Print the data below exactly, but only the lines from the one containing "The image size is (1024, 650)." down to the one containing "Given: Open the browser", inclusive.

◆ Stored data entries:
==================================================

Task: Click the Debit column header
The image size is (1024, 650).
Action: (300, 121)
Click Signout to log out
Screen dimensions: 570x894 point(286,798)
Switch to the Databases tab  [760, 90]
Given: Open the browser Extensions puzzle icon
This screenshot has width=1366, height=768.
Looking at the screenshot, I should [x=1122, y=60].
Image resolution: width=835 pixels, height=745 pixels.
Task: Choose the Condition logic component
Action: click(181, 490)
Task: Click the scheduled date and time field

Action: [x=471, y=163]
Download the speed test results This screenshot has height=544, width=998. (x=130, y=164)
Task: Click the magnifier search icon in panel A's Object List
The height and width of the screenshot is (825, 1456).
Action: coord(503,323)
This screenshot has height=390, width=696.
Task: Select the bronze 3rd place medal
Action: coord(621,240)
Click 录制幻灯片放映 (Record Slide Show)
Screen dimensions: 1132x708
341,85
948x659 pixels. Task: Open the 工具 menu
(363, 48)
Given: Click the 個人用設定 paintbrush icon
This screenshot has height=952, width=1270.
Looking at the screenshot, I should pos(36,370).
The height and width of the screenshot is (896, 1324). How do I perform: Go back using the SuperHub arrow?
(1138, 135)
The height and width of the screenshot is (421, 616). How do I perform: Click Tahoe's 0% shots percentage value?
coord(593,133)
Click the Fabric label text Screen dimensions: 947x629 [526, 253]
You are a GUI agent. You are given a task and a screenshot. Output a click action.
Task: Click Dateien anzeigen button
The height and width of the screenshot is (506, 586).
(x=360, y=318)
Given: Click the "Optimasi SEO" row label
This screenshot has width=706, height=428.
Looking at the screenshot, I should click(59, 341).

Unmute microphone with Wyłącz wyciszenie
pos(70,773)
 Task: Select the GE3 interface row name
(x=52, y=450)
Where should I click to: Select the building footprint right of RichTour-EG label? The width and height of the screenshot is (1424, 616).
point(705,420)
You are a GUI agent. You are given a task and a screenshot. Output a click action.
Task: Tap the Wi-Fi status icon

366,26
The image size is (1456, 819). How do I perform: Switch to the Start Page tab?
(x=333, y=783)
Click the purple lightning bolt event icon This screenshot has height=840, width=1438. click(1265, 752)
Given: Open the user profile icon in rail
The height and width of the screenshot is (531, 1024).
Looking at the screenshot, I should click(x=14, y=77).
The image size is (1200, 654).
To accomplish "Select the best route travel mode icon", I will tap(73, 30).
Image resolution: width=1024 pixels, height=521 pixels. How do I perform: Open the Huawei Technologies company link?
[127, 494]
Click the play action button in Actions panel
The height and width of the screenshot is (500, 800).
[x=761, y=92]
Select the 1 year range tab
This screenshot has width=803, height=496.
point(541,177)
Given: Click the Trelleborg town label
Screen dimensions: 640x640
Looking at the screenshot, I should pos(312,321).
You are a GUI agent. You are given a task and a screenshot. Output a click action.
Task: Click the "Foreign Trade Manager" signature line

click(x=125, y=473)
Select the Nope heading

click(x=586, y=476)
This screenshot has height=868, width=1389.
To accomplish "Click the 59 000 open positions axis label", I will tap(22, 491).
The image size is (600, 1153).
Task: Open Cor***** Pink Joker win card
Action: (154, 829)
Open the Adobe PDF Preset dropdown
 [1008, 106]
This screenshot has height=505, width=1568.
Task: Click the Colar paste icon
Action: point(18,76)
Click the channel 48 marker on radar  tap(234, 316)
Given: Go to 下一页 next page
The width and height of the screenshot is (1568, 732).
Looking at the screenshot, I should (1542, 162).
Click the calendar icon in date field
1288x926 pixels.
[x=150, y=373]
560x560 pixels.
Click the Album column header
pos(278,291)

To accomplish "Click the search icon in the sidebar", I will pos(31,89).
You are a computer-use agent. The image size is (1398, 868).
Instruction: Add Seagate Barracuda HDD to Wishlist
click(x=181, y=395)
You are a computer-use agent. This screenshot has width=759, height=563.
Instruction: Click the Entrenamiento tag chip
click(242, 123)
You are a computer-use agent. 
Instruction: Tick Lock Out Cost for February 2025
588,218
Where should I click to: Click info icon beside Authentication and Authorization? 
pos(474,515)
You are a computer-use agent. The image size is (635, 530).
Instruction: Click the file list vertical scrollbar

==================================================

◆ Response below:
The image size is (1024, 650).
Action: (300, 121)
Click Signout to log out
Screen dimensions: 570x894 point(286,798)
Switch to the Databases tab  [760, 90]
Given: Open the browser Extensions puzzle icon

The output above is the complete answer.